---------- Materials provided
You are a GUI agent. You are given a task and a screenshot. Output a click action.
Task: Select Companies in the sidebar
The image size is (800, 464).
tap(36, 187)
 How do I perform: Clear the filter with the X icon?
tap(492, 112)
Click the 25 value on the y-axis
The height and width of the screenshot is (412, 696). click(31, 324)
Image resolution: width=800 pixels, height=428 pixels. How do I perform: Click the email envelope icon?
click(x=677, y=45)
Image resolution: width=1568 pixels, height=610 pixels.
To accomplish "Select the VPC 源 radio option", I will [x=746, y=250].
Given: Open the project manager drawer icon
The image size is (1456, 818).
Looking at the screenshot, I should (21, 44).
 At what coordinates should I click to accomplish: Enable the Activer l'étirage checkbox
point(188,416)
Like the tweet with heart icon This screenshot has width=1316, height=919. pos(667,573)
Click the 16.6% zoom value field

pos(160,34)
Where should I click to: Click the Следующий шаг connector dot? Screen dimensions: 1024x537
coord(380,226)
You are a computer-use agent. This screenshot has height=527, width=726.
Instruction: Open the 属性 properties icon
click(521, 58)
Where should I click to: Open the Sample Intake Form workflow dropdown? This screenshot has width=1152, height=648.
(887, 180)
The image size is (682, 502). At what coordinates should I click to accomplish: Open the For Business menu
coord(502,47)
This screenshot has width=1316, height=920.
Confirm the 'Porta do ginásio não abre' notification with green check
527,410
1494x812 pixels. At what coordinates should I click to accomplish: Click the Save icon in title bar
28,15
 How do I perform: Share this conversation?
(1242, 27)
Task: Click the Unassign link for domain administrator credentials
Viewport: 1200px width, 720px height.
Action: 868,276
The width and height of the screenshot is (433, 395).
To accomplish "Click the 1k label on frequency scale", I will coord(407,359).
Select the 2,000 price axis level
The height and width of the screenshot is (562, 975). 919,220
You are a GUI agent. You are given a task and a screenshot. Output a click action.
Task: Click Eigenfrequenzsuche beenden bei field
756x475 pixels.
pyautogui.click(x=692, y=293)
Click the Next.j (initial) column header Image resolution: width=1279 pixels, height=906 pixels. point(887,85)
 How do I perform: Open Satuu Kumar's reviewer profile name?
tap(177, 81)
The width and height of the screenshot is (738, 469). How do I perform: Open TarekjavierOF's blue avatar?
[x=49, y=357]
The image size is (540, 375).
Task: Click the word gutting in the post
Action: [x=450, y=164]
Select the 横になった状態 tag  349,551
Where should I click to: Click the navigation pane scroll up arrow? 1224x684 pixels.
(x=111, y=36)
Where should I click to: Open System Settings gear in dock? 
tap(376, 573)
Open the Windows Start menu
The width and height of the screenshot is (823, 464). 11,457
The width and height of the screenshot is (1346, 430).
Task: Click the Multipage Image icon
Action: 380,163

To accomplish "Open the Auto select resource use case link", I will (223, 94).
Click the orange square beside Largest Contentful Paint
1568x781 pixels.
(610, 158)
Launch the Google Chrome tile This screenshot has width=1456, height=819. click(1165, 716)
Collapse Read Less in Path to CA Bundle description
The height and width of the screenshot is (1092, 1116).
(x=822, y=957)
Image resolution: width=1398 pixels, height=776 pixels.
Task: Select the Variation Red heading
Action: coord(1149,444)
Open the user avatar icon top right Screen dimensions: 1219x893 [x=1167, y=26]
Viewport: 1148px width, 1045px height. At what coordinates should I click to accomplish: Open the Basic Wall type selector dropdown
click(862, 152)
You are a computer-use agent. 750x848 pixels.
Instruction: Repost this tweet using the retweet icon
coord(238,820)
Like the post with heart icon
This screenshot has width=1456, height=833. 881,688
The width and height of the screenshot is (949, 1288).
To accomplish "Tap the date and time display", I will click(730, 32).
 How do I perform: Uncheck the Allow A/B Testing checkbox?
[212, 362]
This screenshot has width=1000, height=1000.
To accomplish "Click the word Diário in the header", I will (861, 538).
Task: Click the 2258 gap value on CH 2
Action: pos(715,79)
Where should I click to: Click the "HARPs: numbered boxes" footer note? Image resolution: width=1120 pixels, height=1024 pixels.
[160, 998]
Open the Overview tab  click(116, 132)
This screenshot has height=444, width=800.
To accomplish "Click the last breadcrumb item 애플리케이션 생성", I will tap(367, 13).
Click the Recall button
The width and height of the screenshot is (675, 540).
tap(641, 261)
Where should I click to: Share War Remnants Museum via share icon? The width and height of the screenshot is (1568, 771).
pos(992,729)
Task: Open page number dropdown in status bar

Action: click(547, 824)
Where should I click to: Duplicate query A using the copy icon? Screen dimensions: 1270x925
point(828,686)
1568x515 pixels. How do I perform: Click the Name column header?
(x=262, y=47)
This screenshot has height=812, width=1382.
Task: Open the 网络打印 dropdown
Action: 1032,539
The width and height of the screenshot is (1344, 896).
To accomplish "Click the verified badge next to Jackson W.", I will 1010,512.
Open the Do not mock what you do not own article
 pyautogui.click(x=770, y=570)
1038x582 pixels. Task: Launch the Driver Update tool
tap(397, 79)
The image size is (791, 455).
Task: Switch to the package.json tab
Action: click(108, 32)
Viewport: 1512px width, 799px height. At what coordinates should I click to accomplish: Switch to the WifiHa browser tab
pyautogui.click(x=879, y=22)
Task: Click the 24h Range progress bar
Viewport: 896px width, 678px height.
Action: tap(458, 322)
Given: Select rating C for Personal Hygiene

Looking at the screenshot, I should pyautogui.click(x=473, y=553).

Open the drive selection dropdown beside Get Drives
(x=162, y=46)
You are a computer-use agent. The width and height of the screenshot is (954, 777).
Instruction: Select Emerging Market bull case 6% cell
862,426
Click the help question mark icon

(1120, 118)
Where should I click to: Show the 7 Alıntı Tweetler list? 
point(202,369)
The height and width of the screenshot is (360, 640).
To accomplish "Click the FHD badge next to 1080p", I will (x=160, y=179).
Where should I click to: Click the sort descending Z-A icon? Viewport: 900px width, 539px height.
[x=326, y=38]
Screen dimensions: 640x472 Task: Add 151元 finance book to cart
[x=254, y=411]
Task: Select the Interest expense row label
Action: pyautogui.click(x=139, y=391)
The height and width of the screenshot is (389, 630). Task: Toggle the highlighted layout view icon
--------------------
> _Task objective_: Starting with the line with "Where should I click to: Click the navigation" above and going on through the line with "Collapse Read Less", transcribe every line exactly, both ends included, and add nothing.

> _Answer section_:
Where should I click to: Click the navigation pane scroll up arrow? 1224x684 pixels.
(x=111, y=36)
Where should I click to: Open System Settings gear in dock? 
tap(376, 573)
Open the Windows Start menu
The width and height of the screenshot is (823, 464). 11,457
The width and height of the screenshot is (1346, 430).
Task: Click the Multipage Image icon
Action: 380,163

To accomplish "Open the Auto select resource use case link", I will (223, 94).
Click the orange square beside Largest Contentful Paint
1568x781 pixels.
(610, 158)
Launch the Google Chrome tile This screenshot has width=1456, height=819. click(1165, 716)
Collapse Read Less in Path to CA Bundle description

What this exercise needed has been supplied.